### EXTRAIT DU TEXTE

################

A propos de la Hongrie…
Actes d’un colloque d’un colloque international tenu en mars 2013 à l’université de Pécs, ce volume collectif dirigé par Krisztián Bene et Ferenc Dávid propose d’explorer les relations franco-hongroises de l’époque moderne jusqu’à la présidence de Nicolas Sarkozy1, dont les origines magyares ne sont un secret pour personne. II s’agit donc d’un sujet a priori difficile, très pointu et de surcroît peu traité par l’historiographie. Pourtant, on aurait bien tort de se laisser dominer par cette première impression et de ne pas se plonger dans la lecture d’un ouvrage qui, jusqu’à la dernière page, se révèle passionnant.

################

### EXTRAIT SOURCE

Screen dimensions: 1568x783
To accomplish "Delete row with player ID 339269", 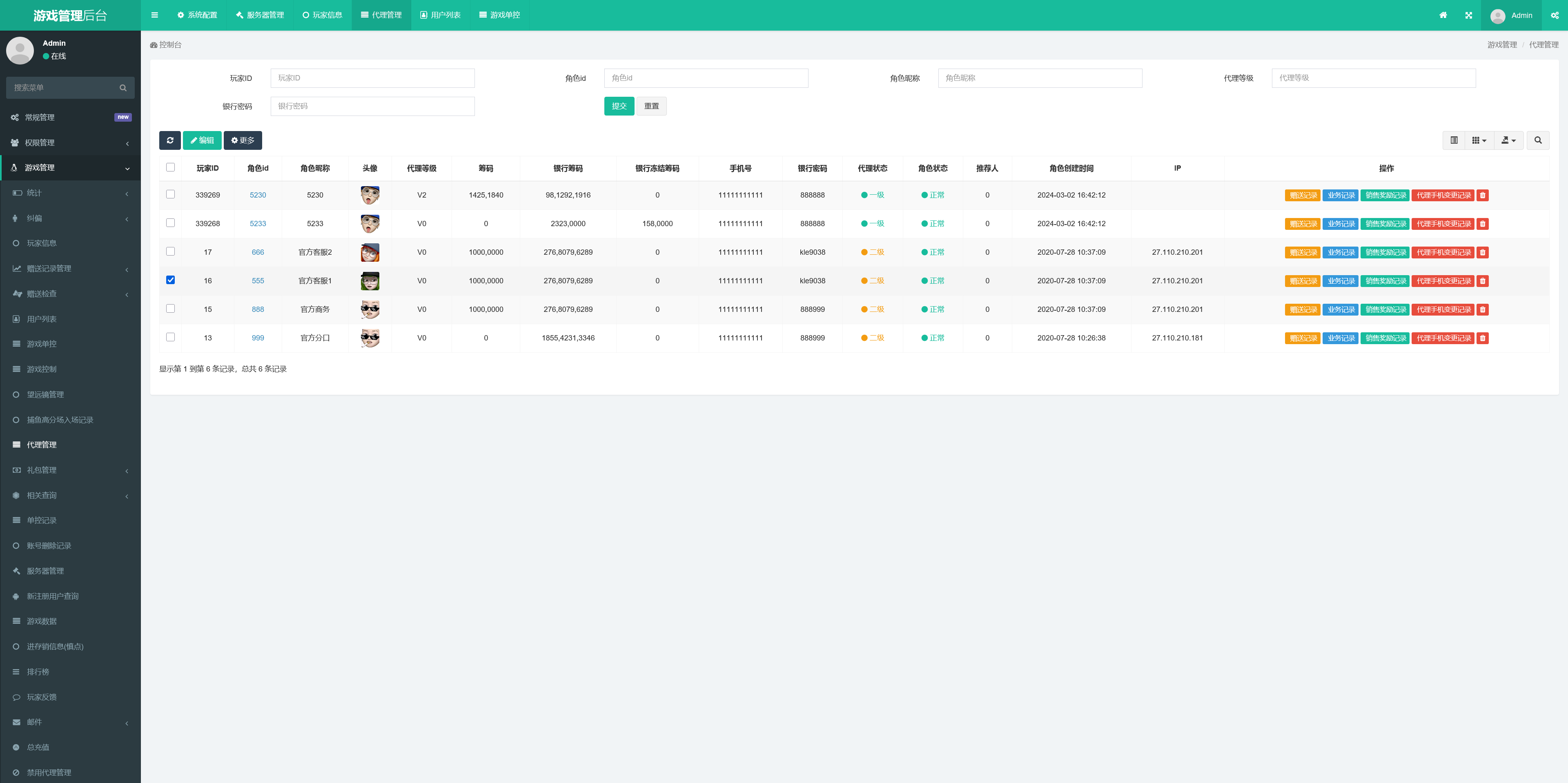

################

### CONSIGNE 1
Pour chacune des affirmations suivantes, indiquez par oui ou par non si elle concorde avec le texte sur les relations franco-hongroises, en citant à l’identique les mots qui tranchent. (a) Le colloque s’est tenu en mars 2013 à l’université de Pécs. (b) Le volume est dirigé par un seul chercheur. (c) Le sujet est abondamment traité par l’historiographie.
### CONSIGNE 2
D’après le texte sur les relations franco-hongroises, jusqu’à quelle période s’étend l’exploration proposée par le volume ?
### CONSIGNE 3
Restituez le passage du texte sur les relations franco-hongroises compris entre « A propos de » et « se révèle passionnant. », bornes incluses.

### CORRIGÉ 1
(a) Oui : « tenu en mars 2013 à l’université de Pécs ».
(b) Non : « dirigé par Krisztián Bene et Ferenc Dávid ».
(c) Non : « peu traité par l’historiographie ».

### CORRIGÉ 2
Jusqu’à la présidence de Nicolas Sarkozy.

### CORRIGÉ 3
A propos de la Hongrie…
Actes d’un colloque d’un colloque international tenu en mars 2013 à l’université de Pécs, ce volume collectif dirigé par Krisztián Bene et Ferenc Dávid propose d’explorer les relations franco-hongroises de l’époque moderne jusqu’à la présidence de Nicolas Sarkozy1, dont les origines magyares ne sont un secret pour personne. II s’agit donc d’un sujet a priori difficile, très pointu et de surcroît peu traité par l’historiographie. Pourtant, on aurait bien tort de se laisser dominer par cette première impression et de ne pas se plonger dans la lecture d’un ouvrage qui, jusqu’à la dernière page, se révèle passionnant.